→ The problem
Reproduce the listing below word for word, with no pictures.

→ Records for this exercise

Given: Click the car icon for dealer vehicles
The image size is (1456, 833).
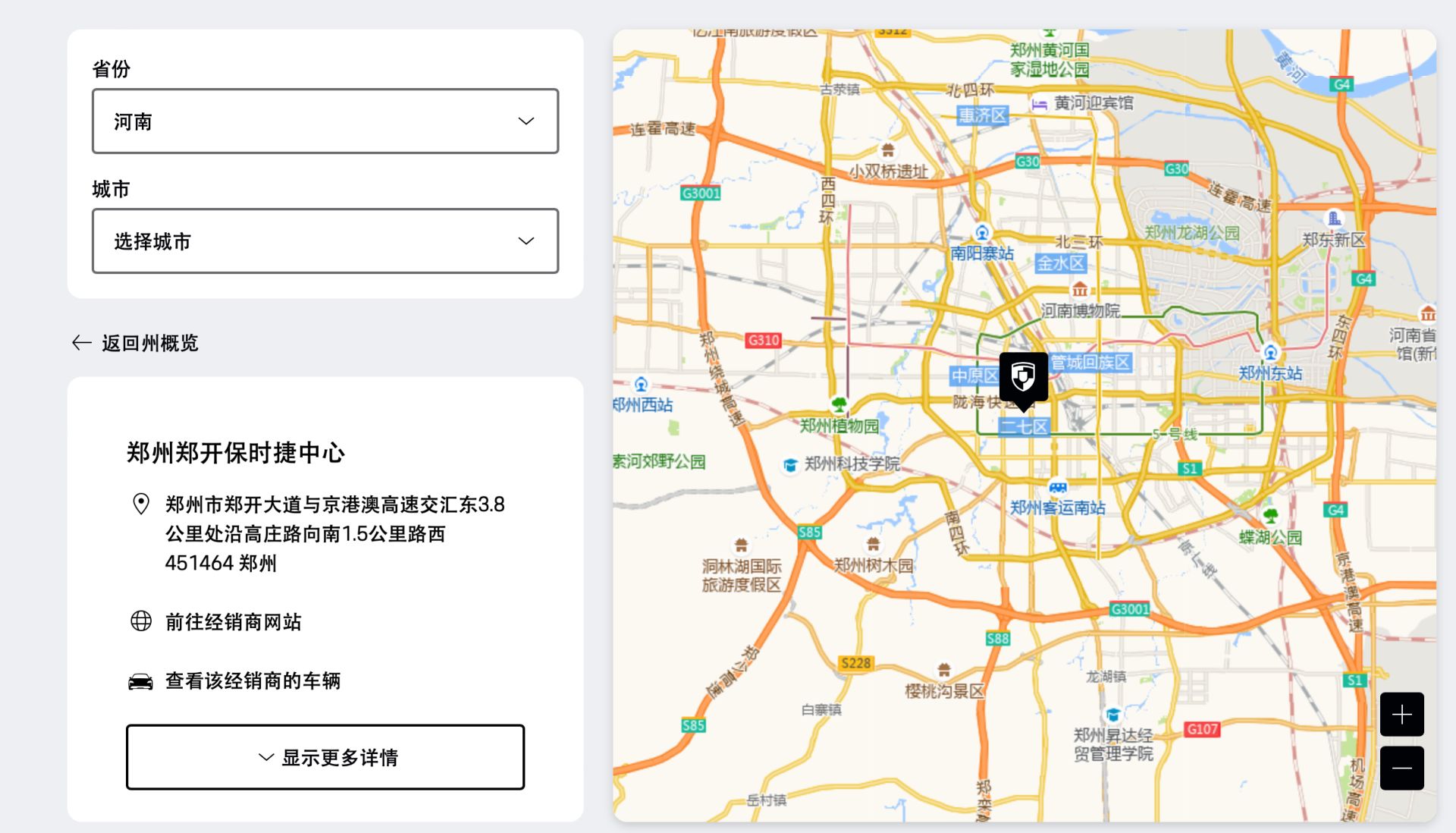Looking at the screenshot, I should (x=141, y=681).
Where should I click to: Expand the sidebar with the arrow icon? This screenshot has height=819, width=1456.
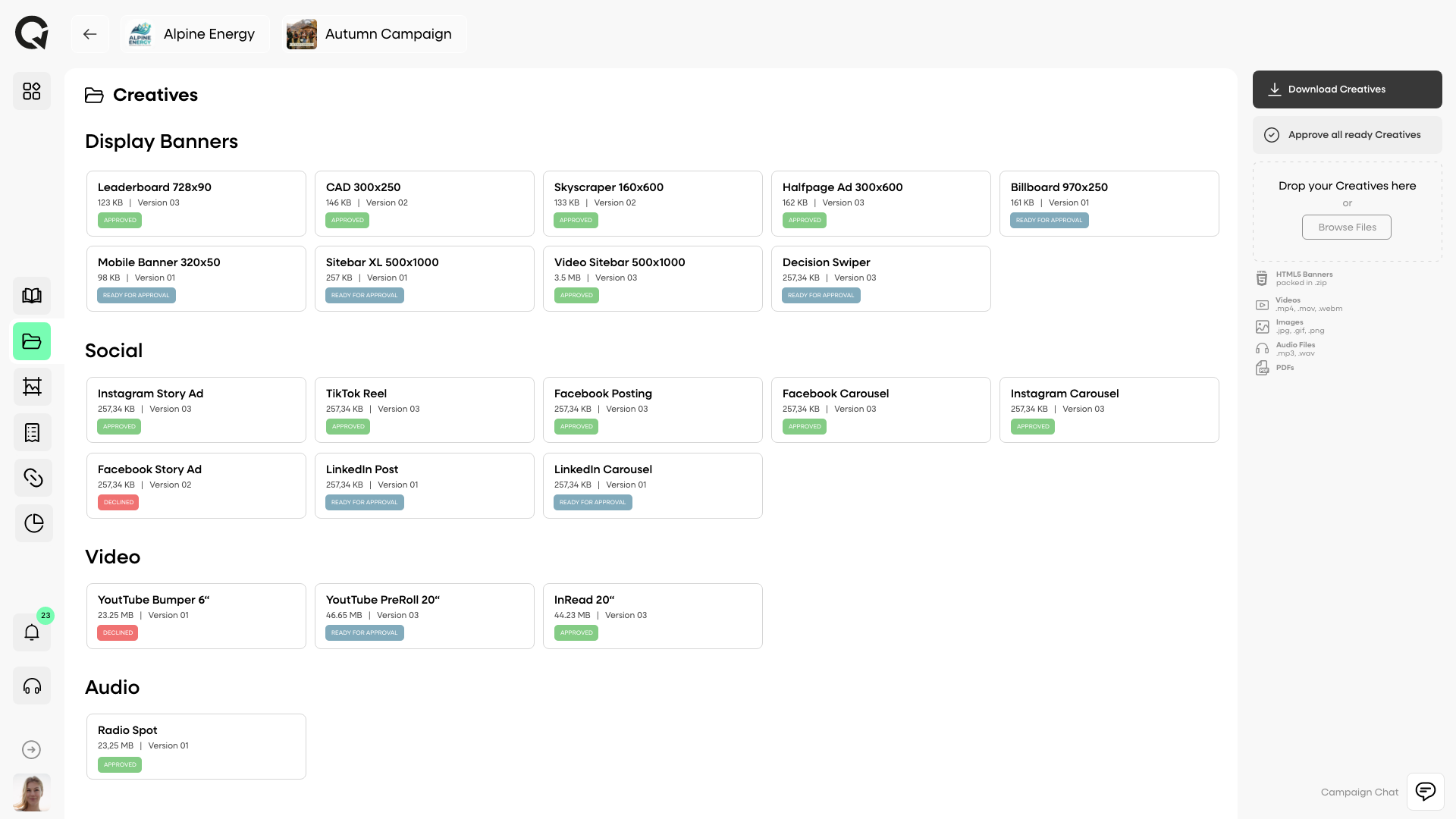click(x=31, y=749)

→ Written response
Given: Click the car icon for dealer vehicles
The image size is (1456, 833).
Looking at the screenshot, I should (x=141, y=681).
Where should I click to: Expand the sidebar with the arrow icon? This screenshot has height=819, width=1456.
click(x=31, y=749)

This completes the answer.